Return each of the entries below word for word.

#### Given data:
■ ■ ■ ■
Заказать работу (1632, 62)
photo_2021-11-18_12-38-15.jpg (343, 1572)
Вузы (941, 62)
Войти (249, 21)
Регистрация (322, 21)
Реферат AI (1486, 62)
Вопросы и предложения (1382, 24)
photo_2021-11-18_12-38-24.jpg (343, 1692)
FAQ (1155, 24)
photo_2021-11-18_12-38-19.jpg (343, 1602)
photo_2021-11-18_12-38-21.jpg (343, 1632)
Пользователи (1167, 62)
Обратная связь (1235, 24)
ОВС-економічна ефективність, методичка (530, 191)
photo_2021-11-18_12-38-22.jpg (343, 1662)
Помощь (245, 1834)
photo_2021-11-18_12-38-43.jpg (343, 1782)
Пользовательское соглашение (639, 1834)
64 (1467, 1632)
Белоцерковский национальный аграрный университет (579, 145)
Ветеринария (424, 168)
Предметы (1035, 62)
■ ■ ■ ■
#### Result of the exercise:
Заказать работу (1632, 62)
photo_2021-11-18_12-38-15.jpg (343, 1572)
Вузы (941, 62)
Войти (249, 21)
Регистрация (322, 21)
Реферат AI (1486, 62)
Вопросы и предложения (1382, 24)
photo_2021-11-18_12-38-24.jpg (343, 1692)
FAQ (1155, 24)
photo_2021-11-18_12-38-19.jpg (343, 1602)
photo_2021-11-18_12-38-21.jpg (343, 1632)
Пользователи (1167, 62)
Обратная связь (1235, 24)
ОВС-економічна ефективність, методичка (530, 191)
photo_2021-11-18_12-38-22.jpg (343, 1662)
Помощь (245, 1834)
photo_2021-11-18_12-38-43.jpg (343, 1782)
Пользовательское соглашение (639, 1834)
64 (1467, 1632)
Белоцерковский национальный аграрный университет (579, 145)
Ветеринария (424, 168)
Предметы (1035, 62)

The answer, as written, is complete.